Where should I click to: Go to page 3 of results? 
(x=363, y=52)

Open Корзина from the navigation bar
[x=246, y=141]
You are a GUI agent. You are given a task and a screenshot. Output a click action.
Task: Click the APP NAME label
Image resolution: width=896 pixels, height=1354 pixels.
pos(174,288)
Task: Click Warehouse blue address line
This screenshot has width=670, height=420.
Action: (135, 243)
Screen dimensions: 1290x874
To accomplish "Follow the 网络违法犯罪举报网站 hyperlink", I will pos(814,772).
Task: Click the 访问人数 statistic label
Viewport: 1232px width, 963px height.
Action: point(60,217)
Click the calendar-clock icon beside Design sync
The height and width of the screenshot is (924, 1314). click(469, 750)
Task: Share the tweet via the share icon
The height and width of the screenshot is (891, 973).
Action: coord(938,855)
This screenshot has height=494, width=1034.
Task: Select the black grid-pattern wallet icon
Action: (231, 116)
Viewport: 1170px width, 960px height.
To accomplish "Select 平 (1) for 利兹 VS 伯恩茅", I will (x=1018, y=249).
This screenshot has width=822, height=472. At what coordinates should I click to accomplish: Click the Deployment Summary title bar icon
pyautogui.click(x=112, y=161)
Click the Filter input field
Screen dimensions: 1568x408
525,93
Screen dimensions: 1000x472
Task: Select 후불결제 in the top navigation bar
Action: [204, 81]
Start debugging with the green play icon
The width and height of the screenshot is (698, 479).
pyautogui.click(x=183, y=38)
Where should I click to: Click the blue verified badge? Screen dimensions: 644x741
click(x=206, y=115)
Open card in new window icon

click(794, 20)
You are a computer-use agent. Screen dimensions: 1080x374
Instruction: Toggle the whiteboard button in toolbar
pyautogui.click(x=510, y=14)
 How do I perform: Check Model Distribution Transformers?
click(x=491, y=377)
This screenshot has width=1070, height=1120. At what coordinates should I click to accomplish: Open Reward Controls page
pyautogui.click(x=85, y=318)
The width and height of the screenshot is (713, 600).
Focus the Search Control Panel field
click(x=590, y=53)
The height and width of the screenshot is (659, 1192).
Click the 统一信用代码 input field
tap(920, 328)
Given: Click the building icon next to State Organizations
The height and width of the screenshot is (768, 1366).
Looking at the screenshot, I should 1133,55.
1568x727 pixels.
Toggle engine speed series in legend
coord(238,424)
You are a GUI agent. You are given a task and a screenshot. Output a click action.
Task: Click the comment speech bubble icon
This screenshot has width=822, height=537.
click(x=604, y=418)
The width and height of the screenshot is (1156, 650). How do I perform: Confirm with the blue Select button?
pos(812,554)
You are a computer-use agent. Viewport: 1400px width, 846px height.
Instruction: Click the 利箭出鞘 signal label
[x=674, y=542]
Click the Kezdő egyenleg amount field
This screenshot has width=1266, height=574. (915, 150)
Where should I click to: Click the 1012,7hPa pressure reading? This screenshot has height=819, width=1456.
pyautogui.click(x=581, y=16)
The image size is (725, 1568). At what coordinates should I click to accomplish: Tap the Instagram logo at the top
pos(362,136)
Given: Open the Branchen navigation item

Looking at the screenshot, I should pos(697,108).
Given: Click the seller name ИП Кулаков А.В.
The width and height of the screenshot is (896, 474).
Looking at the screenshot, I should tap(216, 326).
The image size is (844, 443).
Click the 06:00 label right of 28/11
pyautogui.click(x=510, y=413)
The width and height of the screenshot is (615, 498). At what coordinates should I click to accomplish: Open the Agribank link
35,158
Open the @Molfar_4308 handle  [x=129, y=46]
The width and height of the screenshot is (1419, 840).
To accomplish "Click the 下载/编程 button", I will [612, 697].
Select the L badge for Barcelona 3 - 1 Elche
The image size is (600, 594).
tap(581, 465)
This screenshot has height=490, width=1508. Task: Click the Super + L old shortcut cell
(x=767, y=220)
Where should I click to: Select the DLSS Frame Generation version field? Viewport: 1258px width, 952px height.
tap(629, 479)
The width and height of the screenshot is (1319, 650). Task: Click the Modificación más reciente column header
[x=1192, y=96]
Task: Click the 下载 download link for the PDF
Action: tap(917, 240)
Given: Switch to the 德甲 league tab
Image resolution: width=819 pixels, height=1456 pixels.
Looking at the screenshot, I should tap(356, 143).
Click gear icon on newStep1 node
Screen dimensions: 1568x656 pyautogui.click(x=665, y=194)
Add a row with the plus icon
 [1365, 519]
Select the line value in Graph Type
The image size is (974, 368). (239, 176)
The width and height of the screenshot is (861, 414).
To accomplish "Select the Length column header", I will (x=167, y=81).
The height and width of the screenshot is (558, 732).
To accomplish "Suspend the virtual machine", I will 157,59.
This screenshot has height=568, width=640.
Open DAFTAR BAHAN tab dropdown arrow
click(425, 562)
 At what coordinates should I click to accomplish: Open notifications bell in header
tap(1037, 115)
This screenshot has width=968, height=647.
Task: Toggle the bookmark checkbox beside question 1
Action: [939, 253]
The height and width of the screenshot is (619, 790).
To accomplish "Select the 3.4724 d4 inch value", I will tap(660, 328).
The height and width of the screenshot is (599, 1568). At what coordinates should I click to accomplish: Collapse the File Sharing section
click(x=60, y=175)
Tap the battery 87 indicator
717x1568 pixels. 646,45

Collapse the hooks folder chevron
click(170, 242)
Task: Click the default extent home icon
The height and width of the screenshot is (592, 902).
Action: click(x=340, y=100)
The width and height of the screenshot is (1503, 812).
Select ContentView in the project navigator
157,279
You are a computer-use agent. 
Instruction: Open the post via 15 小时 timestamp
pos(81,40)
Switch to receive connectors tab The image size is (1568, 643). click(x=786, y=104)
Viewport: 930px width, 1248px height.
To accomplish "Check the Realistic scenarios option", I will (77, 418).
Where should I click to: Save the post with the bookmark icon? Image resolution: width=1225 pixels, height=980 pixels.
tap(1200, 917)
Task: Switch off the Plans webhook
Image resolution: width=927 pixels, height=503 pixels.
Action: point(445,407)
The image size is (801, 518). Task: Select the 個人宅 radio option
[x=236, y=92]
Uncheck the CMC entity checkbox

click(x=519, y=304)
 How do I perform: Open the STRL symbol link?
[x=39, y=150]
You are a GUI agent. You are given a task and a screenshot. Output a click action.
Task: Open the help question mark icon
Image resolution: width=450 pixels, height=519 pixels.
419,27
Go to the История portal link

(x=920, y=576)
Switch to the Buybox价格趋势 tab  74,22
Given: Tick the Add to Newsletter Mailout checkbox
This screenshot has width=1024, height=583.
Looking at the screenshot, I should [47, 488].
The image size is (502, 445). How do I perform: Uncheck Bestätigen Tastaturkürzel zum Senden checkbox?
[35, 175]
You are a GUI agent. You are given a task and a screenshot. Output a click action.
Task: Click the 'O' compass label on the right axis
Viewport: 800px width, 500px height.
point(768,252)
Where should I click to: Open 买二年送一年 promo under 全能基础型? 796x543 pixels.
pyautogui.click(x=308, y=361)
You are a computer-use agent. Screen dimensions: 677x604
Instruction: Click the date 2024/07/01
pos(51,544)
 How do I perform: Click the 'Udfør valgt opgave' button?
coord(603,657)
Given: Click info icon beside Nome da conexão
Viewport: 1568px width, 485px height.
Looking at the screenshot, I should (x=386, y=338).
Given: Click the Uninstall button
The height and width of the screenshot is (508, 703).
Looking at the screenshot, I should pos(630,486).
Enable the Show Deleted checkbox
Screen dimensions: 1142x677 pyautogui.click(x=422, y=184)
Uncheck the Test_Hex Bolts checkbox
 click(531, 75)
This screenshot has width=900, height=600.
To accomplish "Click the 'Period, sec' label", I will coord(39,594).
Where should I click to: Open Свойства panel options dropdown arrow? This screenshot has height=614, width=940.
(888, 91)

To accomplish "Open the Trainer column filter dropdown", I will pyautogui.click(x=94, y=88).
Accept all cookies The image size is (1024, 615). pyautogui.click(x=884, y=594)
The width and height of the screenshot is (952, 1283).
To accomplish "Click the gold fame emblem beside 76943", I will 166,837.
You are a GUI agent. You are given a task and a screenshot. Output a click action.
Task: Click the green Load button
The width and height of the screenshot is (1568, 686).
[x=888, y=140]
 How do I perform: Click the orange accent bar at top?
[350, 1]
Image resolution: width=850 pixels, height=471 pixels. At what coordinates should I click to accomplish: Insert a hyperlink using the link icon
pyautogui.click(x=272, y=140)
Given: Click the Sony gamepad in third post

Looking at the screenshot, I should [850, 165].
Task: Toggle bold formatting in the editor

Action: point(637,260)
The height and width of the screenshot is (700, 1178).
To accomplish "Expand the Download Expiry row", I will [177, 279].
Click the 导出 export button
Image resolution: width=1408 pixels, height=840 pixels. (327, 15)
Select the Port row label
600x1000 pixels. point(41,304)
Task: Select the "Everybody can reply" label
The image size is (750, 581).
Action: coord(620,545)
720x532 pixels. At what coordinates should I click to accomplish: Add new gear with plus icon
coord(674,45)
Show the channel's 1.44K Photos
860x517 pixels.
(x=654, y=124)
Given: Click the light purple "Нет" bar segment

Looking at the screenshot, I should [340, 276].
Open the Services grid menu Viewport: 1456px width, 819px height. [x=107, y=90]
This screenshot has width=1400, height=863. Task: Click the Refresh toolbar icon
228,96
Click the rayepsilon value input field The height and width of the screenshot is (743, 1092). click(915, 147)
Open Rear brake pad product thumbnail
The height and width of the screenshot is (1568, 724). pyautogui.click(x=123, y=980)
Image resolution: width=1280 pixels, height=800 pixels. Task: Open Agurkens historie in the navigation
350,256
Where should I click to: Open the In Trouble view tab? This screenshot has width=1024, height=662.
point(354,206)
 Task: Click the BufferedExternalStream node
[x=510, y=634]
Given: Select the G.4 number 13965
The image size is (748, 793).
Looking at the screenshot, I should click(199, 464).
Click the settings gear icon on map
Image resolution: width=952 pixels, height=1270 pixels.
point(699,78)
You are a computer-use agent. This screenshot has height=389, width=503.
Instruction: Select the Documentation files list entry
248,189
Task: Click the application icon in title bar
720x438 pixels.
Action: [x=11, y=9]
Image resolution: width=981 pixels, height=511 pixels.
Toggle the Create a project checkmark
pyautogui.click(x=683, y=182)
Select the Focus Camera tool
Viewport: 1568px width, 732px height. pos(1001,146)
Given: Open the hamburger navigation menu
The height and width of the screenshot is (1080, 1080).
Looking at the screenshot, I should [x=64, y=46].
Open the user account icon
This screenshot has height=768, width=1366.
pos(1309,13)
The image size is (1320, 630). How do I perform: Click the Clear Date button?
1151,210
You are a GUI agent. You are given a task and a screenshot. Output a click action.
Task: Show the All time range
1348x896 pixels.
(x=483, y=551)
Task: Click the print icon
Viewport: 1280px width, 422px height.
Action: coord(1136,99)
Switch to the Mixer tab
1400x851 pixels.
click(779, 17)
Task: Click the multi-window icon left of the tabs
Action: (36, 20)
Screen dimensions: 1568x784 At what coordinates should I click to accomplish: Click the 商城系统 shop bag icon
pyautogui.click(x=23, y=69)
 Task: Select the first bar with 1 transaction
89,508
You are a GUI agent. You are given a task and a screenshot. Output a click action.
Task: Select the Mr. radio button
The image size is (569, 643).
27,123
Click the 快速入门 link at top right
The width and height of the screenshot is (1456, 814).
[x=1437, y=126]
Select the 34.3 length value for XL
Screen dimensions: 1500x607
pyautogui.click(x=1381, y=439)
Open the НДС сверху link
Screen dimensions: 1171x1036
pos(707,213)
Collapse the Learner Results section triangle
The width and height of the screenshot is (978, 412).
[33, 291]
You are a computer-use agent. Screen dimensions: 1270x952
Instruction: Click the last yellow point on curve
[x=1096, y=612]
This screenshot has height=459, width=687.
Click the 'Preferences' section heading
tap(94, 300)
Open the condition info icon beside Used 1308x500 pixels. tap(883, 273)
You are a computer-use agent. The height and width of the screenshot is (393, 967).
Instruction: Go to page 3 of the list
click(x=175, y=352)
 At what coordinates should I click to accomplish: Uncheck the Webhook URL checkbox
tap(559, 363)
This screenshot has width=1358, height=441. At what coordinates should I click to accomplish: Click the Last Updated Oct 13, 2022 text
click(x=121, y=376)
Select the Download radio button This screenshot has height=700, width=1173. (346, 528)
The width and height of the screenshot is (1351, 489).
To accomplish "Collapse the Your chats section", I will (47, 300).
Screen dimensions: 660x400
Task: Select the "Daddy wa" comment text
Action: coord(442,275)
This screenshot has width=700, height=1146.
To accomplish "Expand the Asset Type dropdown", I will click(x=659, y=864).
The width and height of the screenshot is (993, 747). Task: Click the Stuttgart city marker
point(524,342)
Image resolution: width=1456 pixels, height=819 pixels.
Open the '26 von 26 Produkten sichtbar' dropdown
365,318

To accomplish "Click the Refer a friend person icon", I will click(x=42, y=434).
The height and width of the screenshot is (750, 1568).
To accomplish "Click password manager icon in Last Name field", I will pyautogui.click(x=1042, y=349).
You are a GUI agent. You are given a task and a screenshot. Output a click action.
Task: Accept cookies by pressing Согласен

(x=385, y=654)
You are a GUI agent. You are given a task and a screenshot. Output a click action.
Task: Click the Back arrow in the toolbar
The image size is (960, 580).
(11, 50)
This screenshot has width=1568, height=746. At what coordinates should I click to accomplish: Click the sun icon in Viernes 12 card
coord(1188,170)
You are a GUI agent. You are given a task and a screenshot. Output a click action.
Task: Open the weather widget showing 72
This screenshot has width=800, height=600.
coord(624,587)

■ ■ ■ ■

→ Instructions for the task
Print the part of the listing that opens with the line containing "Uncheck the CMC entity checkbox" and closes with the line containing "Looking at the screenshot, I should pos(630,486).", reproducing those lines exactly as they appear and nothing else.

→ Full output
Uncheck the CMC entity checkbox

click(x=519, y=304)
 How do I perform: Open the STRL symbol link?
[x=39, y=150]
You are a GUI agent. You are given a task and a screenshot. Output a click action.
Task: Open the help question mark icon
Image resolution: width=450 pixels, height=519 pixels.
419,27
Go to the История portal link

(x=920, y=576)
Switch to the Buybox价格趋势 tab  74,22
Given: Tick the Add to Newsletter Mailout checkbox
This screenshot has width=1024, height=583.
Looking at the screenshot, I should [47, 488].
The image size is (502, 445). How do I perform: Uncheck Bestätigen Tastaturkürzel zum Senden checkbox?
[35, 175]
You are a GUI agent. You are given a task and a screenshot. Output a click action.
Task: Click the 'O' compass label on the right axis
Viewport: 800px width, 500px height.
point(768,252)
Where should I click to: Open 买二年送一年 promo under 全能基础型? 796x543 pixels.
pyautogui.click(x=308, y=361)
You are a computer-use agent. Screen dimensions: 677x604
Instruction: Click the date 2024/07/01
pos(51,544)
 How do I perform: Click the 'Udfør valgt opgave' button?
coord(603,657)
Given: Click info icon beside Nome da conexão
Viewport: 1568px width, 485px height.
Looking at the screenshot, I should (x=386, y=338).
Given: Click the Uninstall button
The height and width of the screenshot is (508, 703).
Looking at the screenshot, I should pos(630,486).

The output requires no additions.